# Activity:
Start at the line with "School Name * (1055, 1304)" in the records below, stop at the line with "Białystok (103, 259)", and return every line in that span exactly, the two end lines included.

Extracted data entries
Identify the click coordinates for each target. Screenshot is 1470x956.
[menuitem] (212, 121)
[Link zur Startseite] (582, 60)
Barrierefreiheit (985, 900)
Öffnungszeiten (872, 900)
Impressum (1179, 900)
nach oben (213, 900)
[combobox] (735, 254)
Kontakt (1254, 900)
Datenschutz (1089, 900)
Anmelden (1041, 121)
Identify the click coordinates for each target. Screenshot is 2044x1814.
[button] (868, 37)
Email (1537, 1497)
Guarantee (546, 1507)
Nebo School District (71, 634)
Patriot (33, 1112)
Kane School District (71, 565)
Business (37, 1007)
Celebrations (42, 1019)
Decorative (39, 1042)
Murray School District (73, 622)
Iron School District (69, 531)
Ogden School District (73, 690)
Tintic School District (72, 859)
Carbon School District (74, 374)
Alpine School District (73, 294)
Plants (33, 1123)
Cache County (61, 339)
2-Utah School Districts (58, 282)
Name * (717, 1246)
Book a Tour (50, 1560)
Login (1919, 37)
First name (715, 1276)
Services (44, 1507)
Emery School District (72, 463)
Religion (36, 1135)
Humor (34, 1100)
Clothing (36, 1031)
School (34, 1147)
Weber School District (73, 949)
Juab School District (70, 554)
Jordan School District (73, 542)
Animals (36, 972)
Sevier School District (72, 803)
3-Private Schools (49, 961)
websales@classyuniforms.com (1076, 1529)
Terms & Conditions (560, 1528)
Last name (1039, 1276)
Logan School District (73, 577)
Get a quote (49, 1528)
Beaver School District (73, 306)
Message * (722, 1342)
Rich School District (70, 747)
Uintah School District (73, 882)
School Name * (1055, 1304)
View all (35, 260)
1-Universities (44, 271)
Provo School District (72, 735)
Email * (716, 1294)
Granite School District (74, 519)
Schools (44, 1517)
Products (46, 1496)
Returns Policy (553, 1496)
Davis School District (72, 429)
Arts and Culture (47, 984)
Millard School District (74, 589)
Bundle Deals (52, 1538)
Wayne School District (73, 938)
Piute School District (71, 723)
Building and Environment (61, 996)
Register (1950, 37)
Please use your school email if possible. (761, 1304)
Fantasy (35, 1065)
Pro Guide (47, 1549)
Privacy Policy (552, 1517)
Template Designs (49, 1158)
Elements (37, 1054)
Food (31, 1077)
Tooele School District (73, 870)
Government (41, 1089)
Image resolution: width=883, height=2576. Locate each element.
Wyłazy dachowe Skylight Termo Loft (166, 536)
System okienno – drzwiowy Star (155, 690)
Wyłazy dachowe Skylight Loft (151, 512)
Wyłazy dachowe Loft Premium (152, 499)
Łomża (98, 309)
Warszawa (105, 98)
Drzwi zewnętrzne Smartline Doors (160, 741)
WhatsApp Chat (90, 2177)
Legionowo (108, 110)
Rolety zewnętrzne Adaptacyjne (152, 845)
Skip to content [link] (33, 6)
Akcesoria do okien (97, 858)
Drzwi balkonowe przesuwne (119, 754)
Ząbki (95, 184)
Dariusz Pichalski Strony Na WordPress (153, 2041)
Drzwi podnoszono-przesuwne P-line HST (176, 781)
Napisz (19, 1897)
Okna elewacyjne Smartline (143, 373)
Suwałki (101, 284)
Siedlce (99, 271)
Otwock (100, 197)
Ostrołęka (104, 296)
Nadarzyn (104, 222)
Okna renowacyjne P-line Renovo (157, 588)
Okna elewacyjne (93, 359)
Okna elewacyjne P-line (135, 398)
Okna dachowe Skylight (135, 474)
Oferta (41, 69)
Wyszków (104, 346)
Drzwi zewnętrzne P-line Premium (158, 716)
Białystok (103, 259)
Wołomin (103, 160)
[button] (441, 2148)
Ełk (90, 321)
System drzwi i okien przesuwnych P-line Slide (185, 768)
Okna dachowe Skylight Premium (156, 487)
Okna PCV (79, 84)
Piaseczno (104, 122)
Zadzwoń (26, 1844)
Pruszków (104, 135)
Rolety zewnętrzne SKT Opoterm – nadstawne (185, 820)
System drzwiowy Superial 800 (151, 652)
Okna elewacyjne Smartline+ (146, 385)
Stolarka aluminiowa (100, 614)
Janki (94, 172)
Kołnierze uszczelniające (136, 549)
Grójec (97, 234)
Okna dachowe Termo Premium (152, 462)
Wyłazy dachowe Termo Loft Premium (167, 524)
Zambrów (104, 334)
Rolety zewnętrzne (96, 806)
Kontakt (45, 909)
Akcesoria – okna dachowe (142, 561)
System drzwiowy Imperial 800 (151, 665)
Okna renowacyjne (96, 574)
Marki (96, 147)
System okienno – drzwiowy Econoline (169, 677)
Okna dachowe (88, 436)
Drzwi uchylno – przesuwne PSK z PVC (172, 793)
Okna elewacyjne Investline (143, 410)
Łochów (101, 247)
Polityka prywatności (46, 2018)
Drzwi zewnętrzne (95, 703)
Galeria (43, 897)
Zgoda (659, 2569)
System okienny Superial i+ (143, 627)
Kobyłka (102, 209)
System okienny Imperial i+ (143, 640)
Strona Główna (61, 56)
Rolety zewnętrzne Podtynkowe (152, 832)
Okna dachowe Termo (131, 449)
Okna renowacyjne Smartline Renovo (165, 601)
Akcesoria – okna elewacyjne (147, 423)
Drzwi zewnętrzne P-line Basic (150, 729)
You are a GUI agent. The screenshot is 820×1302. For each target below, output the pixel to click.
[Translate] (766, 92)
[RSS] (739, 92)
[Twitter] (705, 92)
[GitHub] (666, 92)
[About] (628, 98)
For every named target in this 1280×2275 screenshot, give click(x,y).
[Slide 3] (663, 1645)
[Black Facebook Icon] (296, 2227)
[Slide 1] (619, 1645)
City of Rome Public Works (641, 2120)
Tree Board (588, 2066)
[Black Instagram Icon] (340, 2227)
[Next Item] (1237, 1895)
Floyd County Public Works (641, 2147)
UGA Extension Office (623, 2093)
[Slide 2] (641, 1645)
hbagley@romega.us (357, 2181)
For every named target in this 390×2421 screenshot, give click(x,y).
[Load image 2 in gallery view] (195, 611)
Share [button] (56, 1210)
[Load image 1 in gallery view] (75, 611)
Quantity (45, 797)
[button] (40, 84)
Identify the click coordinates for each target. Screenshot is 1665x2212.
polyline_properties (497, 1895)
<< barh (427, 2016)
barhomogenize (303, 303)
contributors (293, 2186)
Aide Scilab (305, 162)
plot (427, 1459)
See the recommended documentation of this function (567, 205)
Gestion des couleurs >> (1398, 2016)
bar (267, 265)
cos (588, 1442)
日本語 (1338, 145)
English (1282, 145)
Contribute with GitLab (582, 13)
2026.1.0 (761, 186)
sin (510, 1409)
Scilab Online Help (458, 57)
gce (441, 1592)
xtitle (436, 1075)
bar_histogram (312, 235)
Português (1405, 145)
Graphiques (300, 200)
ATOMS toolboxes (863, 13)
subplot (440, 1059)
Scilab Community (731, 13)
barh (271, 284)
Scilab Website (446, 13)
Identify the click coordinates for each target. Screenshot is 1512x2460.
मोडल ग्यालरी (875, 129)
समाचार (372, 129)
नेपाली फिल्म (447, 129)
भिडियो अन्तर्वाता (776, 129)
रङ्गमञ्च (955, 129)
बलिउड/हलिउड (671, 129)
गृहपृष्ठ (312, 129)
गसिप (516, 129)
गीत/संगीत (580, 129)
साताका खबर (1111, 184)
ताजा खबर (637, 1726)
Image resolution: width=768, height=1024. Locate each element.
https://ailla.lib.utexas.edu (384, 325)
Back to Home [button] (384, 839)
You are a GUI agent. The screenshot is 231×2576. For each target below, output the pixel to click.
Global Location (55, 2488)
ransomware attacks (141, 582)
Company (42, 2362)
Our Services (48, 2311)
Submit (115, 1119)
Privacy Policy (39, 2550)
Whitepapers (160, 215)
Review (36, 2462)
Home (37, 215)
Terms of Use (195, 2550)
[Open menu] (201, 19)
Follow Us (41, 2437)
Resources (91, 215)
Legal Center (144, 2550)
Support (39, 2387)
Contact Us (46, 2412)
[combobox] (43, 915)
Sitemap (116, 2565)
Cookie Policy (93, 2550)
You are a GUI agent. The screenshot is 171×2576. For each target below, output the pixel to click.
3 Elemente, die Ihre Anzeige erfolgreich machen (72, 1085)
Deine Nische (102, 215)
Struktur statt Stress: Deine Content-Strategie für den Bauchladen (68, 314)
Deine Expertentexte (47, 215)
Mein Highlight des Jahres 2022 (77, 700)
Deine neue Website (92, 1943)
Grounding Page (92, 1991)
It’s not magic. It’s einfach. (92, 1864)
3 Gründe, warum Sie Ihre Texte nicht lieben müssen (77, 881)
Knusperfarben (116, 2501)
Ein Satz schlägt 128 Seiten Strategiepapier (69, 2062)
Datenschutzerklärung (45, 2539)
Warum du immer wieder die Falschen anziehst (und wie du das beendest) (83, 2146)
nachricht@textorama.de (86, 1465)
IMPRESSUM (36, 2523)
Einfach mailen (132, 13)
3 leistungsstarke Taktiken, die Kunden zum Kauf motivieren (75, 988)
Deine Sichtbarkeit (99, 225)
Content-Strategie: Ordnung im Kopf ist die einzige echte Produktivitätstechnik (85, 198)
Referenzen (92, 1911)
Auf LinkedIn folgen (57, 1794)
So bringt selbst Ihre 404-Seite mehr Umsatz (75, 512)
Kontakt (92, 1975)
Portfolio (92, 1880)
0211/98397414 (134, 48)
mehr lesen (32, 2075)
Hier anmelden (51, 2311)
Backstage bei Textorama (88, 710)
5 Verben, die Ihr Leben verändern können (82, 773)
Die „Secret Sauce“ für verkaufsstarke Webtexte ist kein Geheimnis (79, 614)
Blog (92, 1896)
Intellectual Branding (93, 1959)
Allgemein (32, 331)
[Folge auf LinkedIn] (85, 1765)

# Your response:
School Name * (1055, 1304)
View all (35, 260)
1-Universities (44, 271)
Provo School District (72, 735)
Email * (716, 1294)
Granite School District (74, 519)
Schools (44, 1517)
Products (46, 1496)
Returns Policy (553, 1496)
Davis School District (72, 429)
Arts and Culture (47, 984)
Millard School District (74, 589)
Bundle Deals (52, 1538)
Wayne School District (73, 938)
Piute School District (71, 723)
Building and Environment (61, 996)
Register (1950, 37)
Please use your school email if possible. (761, 1304)
Fantasy (35, 1065)
Pro Guide (47, 1549)
Privacy Policy (552, 1517)
Template Designs (49, 1158)
Elements (37, 1054)
Food (31, 1077)
Tooele School District (73, 870)
Government (41, 1089)
Image resolution: width=883, height=2576. Locate each element.
Wyłazy dachowe Skylight Termo Loft (166, 536)
System okienno – drzwiowy Star (155, 690)
Wyłazy dachowe Skylight Loft (151, 512)
Wyłazy dachowe Loft Premium (152, 499)
Łomża (98, 309)
Warszawa (105, 98)
Drzwi zewnętrzne Smartline Doors (160, 741)
WhatsApp Chat (90, 2177)
Legionowo (108, 110)
Rolety zewnętrzne Adaptacyjne (152, 845)
Skip to content [link] (33, 6)
Akcesoria do okien (97, 858)
Drzwi balkonowe przesuwne (119, 754)
Ząbki (95, 184)
Dariusz Pichalski Strony Na WordPress (153, 2041)
Drzwi podnoszono-przesuwne P-line HST (176, 781)
Napisz (19, 1897)
Okna elewacyjne Smartline (143, 373)
Suwałki (101, 284)
Siedlce (99, 271)
Otwock (100, 197)
Ostrołęka (104, 296)
Nadarzyn (104, 222)
Okna renowacyjne P-line Renovo (157, 588)
Okna elewacyjne (93, 359)
Okna elewacyjne P-line (135, 398)
Okna dachowe Skylight (135, 474)
Oferta (41, 69)
Wyszków (104, 346)
Drzwi zewnętrzne P-line Premium (158, 716)
Białystok (103, 259)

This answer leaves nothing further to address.